Although need for palliative care is skyrocketing, common barriers to entry include sustainable financing and quality standards. While restrictive, those blockades are, in some instances, relatively easy to overcome, according to a recent study published in the Journal of Palliative Medicine by the Center to Advance Palliative Care (CAPC).
“For almost all of the barriers uncovered in CAPC’s needs assessment, support resources exist for organizations delivering home-based palliative care,” Brynn Bowman, CAPC vice president of education, told Home Health Care News in an email. “We urge [post-acute care providers] to assess whether there are gaps in available services for patients living with serious illnesses in their communities.”
Home-based palliative care provides specialized treatment for patients with serious illnesses. In addition to decreasing costs, palliative care has been shown to improve provider quality measures.
For the recent study, researchers surveyed 25 home-based palliative care programs from across the country. In addition to being geographically diverse, respondents also varied in terms of organizational type and funding model.

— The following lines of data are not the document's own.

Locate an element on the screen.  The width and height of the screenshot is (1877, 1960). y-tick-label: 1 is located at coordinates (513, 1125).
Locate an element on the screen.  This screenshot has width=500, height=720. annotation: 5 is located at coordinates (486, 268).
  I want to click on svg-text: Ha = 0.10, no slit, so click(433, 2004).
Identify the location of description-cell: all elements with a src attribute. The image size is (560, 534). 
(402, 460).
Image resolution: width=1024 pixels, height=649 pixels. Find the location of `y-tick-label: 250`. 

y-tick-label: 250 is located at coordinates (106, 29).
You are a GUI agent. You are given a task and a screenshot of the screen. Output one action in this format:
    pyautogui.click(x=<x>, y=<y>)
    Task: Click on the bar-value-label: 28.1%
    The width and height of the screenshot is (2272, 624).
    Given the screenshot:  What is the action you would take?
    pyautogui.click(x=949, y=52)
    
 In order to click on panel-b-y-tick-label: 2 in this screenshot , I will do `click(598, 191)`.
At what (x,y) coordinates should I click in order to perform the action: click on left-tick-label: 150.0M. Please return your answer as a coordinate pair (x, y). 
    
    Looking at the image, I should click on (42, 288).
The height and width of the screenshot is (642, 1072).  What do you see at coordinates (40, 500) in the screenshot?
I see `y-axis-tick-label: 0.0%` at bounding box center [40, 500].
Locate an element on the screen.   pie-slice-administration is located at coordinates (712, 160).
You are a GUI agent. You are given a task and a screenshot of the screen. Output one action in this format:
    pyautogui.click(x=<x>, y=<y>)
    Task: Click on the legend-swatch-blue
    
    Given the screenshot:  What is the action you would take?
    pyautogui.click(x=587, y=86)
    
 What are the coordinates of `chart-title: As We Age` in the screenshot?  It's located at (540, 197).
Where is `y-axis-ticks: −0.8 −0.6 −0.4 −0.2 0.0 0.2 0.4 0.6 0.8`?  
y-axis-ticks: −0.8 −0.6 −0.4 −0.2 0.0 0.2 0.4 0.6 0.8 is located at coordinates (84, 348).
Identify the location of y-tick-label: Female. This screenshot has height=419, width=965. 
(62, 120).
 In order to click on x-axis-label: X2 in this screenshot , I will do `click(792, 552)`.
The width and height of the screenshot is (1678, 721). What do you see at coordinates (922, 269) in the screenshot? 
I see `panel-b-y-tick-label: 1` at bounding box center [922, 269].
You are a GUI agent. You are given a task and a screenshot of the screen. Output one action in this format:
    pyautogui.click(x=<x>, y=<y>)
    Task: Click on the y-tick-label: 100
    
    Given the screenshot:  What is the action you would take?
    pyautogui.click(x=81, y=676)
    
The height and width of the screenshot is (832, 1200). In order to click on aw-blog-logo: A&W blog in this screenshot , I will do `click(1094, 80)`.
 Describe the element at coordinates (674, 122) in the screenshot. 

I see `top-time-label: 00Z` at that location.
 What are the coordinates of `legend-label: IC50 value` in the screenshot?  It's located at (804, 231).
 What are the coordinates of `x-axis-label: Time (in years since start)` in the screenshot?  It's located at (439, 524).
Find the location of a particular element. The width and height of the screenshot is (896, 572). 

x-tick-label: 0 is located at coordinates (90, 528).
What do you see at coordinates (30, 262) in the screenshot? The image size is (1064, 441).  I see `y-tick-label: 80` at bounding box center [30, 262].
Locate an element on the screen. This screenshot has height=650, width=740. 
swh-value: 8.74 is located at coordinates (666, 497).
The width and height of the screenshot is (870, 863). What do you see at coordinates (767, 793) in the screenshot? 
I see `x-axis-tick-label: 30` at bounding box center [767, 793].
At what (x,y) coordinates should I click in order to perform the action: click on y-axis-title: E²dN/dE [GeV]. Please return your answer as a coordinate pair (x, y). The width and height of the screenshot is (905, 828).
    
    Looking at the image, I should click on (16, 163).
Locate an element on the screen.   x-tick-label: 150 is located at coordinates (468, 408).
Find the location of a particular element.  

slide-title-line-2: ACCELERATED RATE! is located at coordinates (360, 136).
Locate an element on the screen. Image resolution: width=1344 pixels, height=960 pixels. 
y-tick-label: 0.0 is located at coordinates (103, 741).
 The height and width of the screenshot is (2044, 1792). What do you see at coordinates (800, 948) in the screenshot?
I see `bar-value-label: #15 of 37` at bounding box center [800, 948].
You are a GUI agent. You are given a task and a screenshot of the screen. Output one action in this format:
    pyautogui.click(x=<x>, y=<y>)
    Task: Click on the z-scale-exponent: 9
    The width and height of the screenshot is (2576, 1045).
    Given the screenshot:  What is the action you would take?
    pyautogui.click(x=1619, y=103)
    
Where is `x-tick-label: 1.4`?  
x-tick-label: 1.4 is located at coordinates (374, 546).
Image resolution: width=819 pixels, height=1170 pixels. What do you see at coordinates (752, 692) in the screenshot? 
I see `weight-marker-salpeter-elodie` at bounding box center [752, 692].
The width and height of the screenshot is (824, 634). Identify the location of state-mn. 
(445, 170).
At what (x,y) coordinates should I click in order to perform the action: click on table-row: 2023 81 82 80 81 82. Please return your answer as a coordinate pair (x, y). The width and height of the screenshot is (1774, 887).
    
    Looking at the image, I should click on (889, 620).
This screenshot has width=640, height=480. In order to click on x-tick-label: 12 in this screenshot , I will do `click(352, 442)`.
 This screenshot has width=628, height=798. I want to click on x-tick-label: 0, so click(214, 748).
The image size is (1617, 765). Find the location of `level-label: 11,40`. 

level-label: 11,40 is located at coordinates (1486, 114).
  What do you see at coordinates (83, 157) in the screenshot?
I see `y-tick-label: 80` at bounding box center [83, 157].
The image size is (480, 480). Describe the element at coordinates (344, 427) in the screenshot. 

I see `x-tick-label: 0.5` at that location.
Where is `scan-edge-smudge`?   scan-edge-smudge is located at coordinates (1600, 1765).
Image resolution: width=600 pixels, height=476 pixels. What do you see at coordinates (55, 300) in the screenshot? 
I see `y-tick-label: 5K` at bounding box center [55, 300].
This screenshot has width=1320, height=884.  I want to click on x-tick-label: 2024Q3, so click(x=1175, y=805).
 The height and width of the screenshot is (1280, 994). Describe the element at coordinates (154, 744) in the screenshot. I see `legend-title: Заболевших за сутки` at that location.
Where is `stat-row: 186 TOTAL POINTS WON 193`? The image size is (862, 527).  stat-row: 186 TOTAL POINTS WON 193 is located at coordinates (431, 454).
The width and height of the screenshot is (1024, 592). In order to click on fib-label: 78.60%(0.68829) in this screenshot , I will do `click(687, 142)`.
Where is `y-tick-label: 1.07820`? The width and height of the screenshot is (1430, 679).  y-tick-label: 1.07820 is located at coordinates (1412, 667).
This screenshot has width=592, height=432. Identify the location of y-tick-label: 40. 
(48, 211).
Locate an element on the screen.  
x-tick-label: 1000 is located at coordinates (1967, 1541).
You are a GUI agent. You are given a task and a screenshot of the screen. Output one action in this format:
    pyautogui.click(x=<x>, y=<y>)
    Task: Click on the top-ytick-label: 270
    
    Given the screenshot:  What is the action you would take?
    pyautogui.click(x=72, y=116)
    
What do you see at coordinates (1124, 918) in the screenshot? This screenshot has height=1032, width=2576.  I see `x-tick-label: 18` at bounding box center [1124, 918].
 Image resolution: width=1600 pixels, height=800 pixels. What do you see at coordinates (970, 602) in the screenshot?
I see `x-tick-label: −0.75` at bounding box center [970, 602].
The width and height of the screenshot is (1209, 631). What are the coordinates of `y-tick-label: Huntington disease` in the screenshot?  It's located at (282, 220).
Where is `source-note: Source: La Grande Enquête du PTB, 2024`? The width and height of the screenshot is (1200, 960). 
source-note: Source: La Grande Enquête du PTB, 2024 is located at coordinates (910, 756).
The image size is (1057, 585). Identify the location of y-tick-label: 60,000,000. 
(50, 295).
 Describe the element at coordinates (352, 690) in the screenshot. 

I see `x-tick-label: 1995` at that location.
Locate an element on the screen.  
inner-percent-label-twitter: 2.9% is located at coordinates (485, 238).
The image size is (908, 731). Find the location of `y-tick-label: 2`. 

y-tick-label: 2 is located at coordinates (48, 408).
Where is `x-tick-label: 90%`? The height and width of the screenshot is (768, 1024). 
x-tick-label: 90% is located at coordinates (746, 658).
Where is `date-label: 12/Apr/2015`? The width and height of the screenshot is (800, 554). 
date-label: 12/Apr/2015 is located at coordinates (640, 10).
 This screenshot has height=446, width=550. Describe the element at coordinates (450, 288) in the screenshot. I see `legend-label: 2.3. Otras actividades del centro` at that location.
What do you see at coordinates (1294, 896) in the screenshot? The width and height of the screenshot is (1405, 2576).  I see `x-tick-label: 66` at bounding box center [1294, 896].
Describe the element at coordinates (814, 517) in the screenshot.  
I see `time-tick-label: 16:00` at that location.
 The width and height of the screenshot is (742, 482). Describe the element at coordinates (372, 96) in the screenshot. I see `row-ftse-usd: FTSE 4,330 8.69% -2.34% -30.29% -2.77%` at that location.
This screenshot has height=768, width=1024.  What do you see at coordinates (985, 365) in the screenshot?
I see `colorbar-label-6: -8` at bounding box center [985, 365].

“Our goal was to understand the barriers to scaling home-based palliative care, in order – we hope – to catalyze growth in the field,” Bowman said, noting that palliative care is a booming sector that will only continue to grow.
On a national level, California is largely leading the charge in the delivery of palliative care services. For about a year, home-based palliative care has been a mandated benefit in California’s Medicaid program, Medi-Cal.
Meanwhile, respondents in the study identified sustainable financing as the single biggest barrier in delivering home-based palliative care, with nearly every respondent reporting they couldn’t fund an interdisciplinary team on fee-for-service billing alone.
“That said, there is growing awareness among payers (especially government, given new flexibility in Medicare Advantage) of the value of palliative care, and a large body of support resources for community agencies looking to contract with health plans to pay for palliative care services,” Bowman said.
Additionally, many respondents were in need of clarity about the applicability of national palliative care quality standards to home-based programs.
“This discrepancy speaks to the fact that the field of palliative care had its birth in hospitals, and the majority of programs were historically administered by hospitals and health systems,” Bowman said.
The National Consensus Project released the Clinical Practice Guidelines for Quality Palliative Care, 4th Edition, in October 2018.
Other barriers identified in the study include a need for technical assistance and a feeling of isolation amongst home-based clinicians, both of which Bowman said can be addressed fairly easily.
Overall, home health and hospice agencies would do well to pursue home-based palliative care going forward, Bowman said.
“There are a growing number of opportunities to sustainably finance home-based palliative care, and a plethora of tools to ensure quality program design that achieves results,” she said. “Whether in the context of an ACO, or in partnership with a local Medicare Advantage or other health plan, the quality and cost impact of palliative care means that your palliative care business line is likely to be in-demand.”